Table 1. Baseline clinical, metabolic, and ambulatory blood pressure characteristics of the study population.

Variable	Total Population (n = 294)
Age, years	51.8 ± 11.7
Male sex, n (%)	146 (49.7%)
Diabetes mellitus, n (%)	26 (8.8%)
Antihypertensive treatment, n (%)	114 (38.8%)
Fasting plasma glucose, mg/dL	98.3 ± 15.5
Triglycerides, mg/dL	155.8 ± 59.9
HDL-C, mg/dL	47.7 ± 9.9
LDL-C, mg/dL	121.5 ± 28.5
Total cholesterol, mg/dL	200.4 ± 32.4
TyG index	8.86 ± 0.41
24 h mean SBP, mmHg	131.4 ± 11.7
24 h mean DBP, mmHg	79.2 ± 8.3
Daytime SBP, mmHg	133.4 ± 12.2
Nighttime SBP, mmHg	115.6 ± 11.8
Daytime DBP, mmHg	80.1 ± 8.8
Nighttime DBP, mmHg	69.7 ± 8.6
Nocturnal dipping (% drop)	12.0 ± 5.4
AASI	0.45 ± 0.09
24 h SBP ARV	12.23 ± 3.16
24 h DBP ARV	8.76 ± 2.38
Smoothness index	1.10 ± 0.11
Morning surge, mmHg	17.5 ± 5.6
Non-dipper pattern, n (%)	87 (29.6%)
High SBP variability, n (%)	87 (29.6%)
High AASI, n (%)	45 (15.3%)
Low smoothness index, n (%)	9 (3.1%)
High morning surge, n (%)	36 (12.2%)
TyG quartiles (Q1–Q4), n (%)	Q1: 75 (25.5%)/Q2: 72 (24.5%) /Q3: 73 (24.8%)/Q4: 74 (25.2%)

.

3.2. Ambulatory Blood Pressure and Variability Parameters

Mean 24 h systolic and diastolic blood pressures were 131.4 ± 11.7 mmHg and 79.2 ± 8.3 mmHg, respectively. The average nocturnal systolic blood pressure dipping was 12.0 ± 5.4%. The mean ambulatory arterial stiffness index (AASI) was 0.45 ± 0.09, systolic blood pressure average real variability (SBP-ARV) was 12.23 ± 3.16 mmHg, and diastolic blood pressure ARV was 8.76 ± 2.38 mmHg. The smoothness index averaged 1.10 ± 0.11, and the mean morning blood pressure surge was 17.5 ± 5.6 mmHg (Table 1).

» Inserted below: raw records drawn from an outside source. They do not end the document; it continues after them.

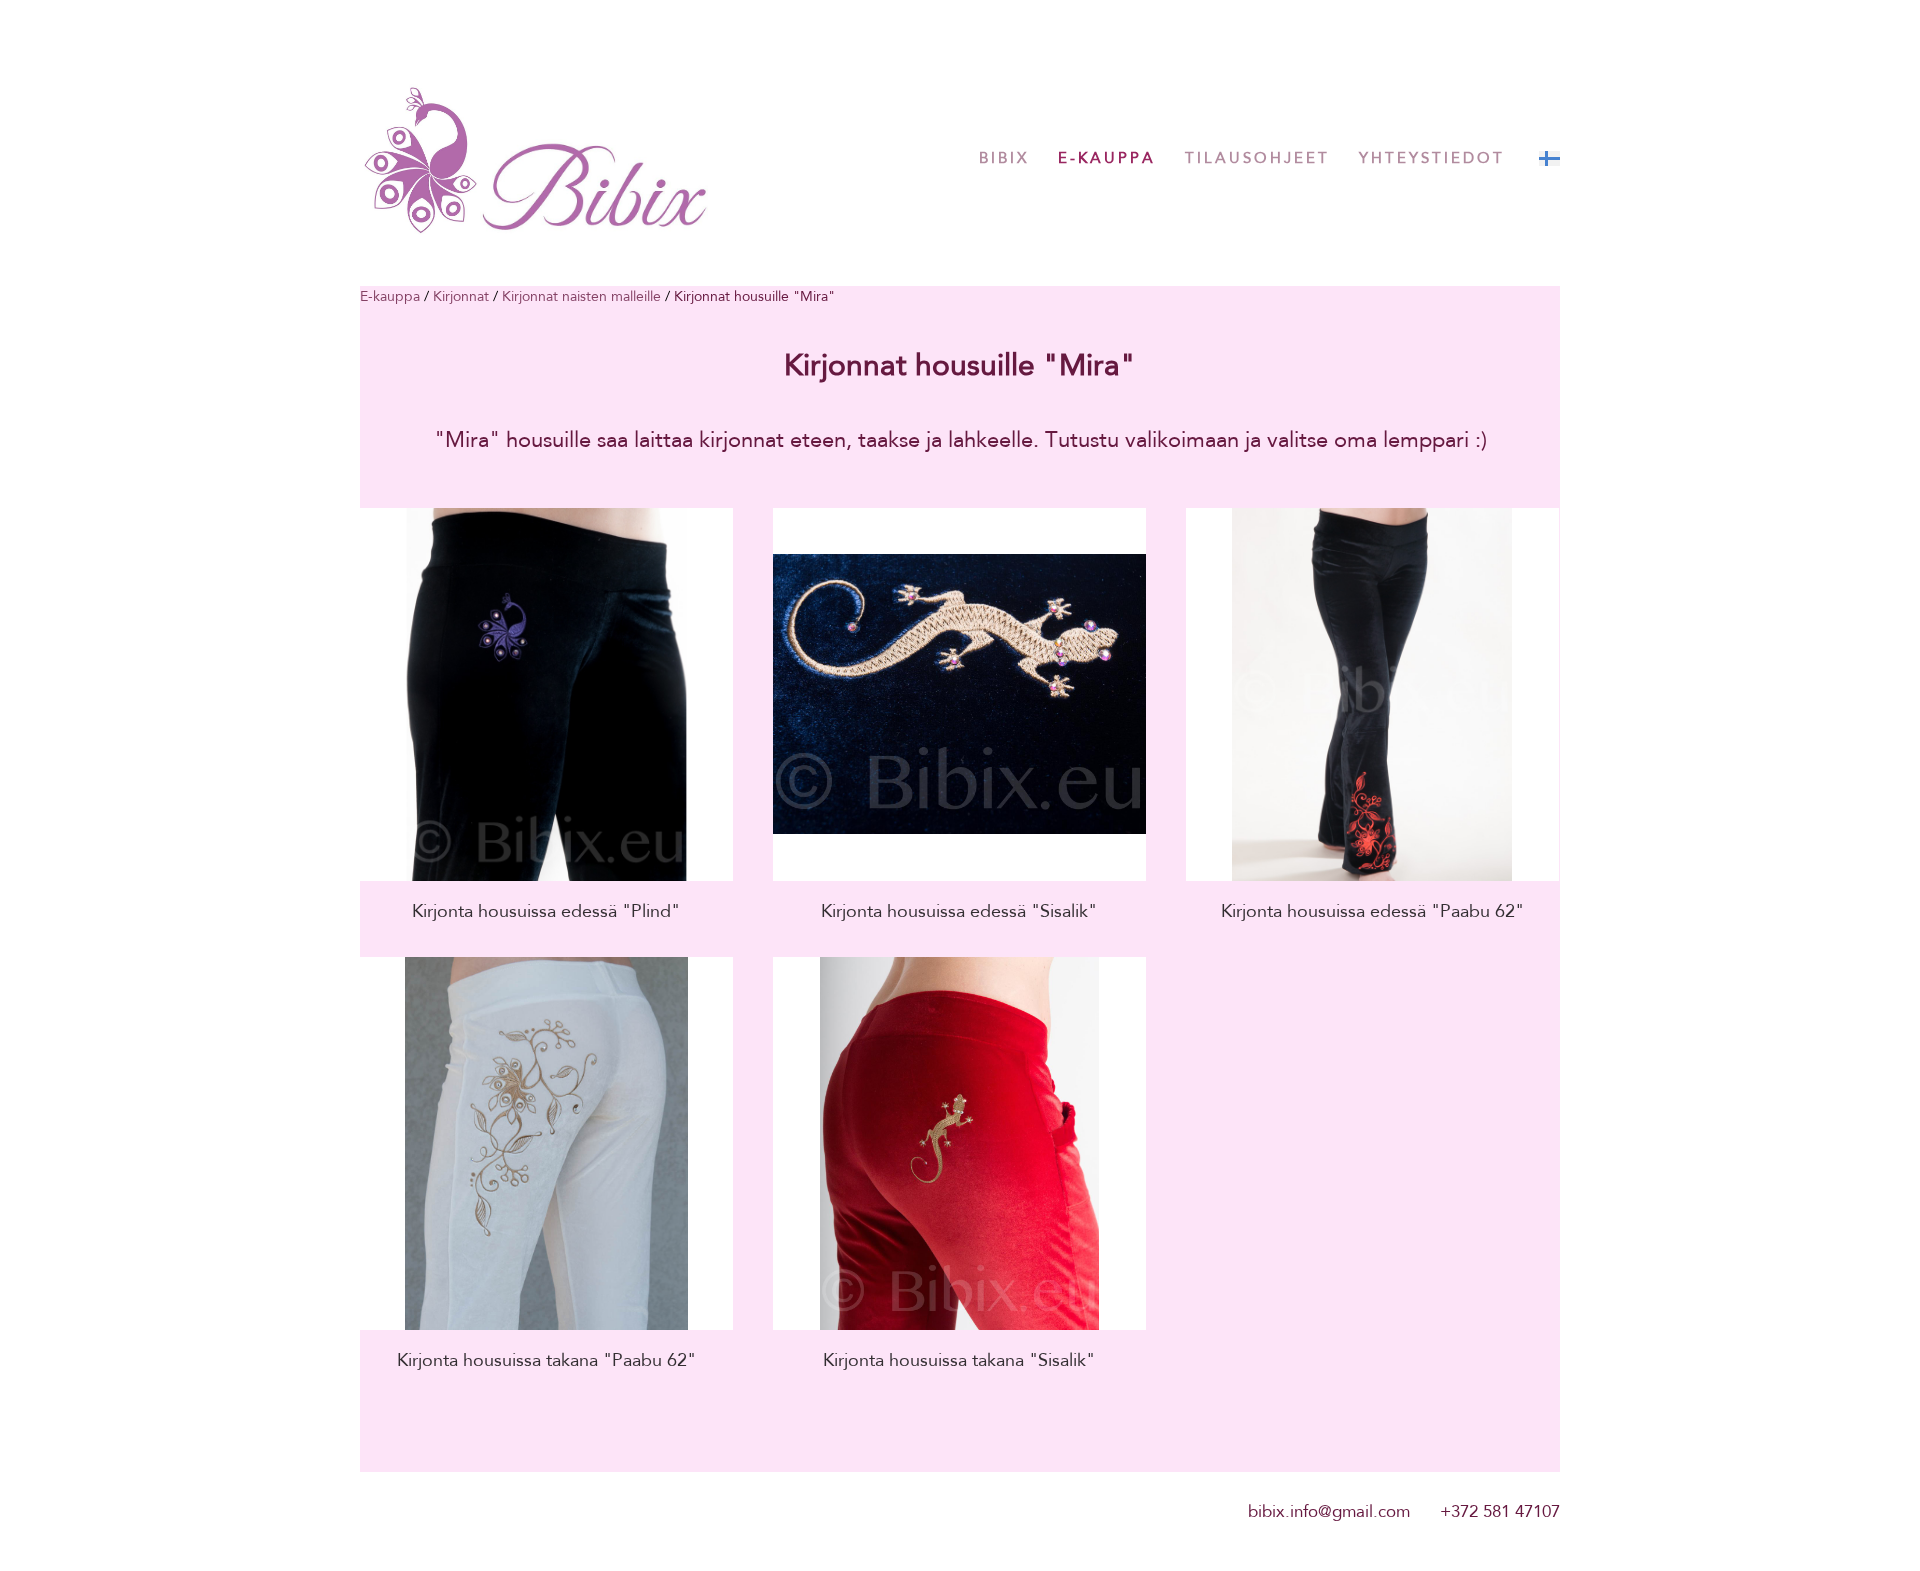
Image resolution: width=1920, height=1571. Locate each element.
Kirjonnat (461, 296)
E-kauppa (1107, 158)
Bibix (1004, 158)
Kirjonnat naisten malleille (581, 296)
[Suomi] (1549, 158)
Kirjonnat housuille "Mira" (754, 296)
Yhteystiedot (1432, 158)
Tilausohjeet (1257, 158)
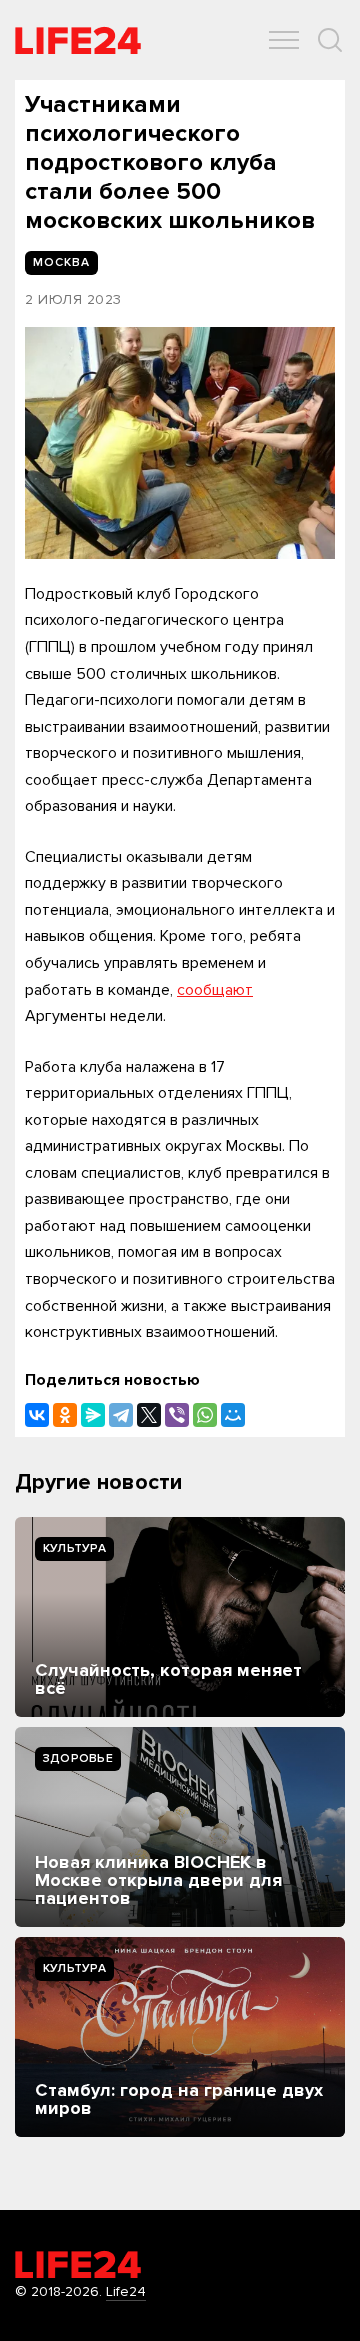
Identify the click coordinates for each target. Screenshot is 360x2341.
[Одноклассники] (65, 1415)
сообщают (215, 990)
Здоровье (78, 1758)
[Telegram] (121, 1415)
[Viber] (177, 1415)
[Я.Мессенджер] (93, 1415)
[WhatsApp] (205, 1415)
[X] (149, 1415)
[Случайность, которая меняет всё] (180, 1617)
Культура (74, 1548)
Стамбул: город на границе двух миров (179, 2099)
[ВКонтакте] (37, 1415)
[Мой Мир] (233, 1415)
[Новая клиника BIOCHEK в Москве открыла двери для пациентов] (180, 1827)
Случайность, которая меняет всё (168, 1679)
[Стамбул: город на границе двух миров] (180, 2037)
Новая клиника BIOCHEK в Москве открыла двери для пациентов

The prevalence of abnormal ambulatory phenotypes was as follows: non-dipping pattern in 29.6%, high SBP variability (ARV) in 29.6%, elevated AASI in 15.3%, and exaggerated morning surge in 12.2% of patients. TyG quartiles were evenly distributed across the cohort (Q1–Q4: 25% each) (Table 1).

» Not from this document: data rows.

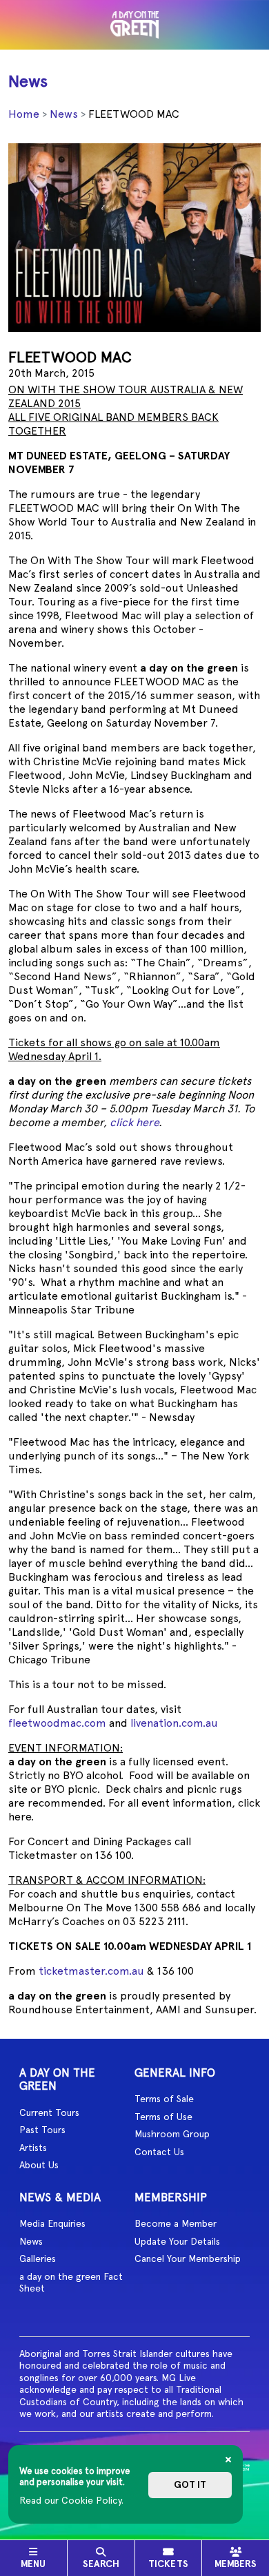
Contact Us (159, 2151)
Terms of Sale (164, 2098)
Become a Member (175, 2223)
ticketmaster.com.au (91, 1970)
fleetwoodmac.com (57, 1723)
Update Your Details (177, 2241)
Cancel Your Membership (187, 2258)
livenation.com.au (174, 1723)
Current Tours (49, 2112)
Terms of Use (163, 2116)
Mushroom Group (172, 2133)
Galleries (37, 2258)
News (64, 114)
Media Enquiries (52, 2223)
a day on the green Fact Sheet (71, 2282)
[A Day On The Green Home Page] (134, 25)
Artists (33, 2147)
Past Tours (42, 2129)
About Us (39, 2164)
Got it (190, 2485)
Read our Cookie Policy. (71, 2500)
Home (23, 114)
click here (134, 1122)
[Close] (228, 2459)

3.3. Comparison Between Double-High and Non–Double-High Phenotypes

The double-high phenotype, defined by the coexistence of elevated TyG and high arterial load, was identified in 15 patients. Compared with the non-double-high group, patients with the double-high phenotype exhibited significantly worse metabolic profiles, including higher fasting glucose levels (117.4 ± 24.3 vs. 97.2 ± 13.8 mg/dL), higher triglyceride levels (227.4 ± 64.6 vs. 151.0 ± 57.6 mg/dL), and a markedly higher TyG index (9.42 ± 0.28 vs. 8.82 ± 0.40; all p < 0.001) (

Table 2. Comparison of metabolic and ambulatory blood pressure parameters between double-high and non-double-high groups.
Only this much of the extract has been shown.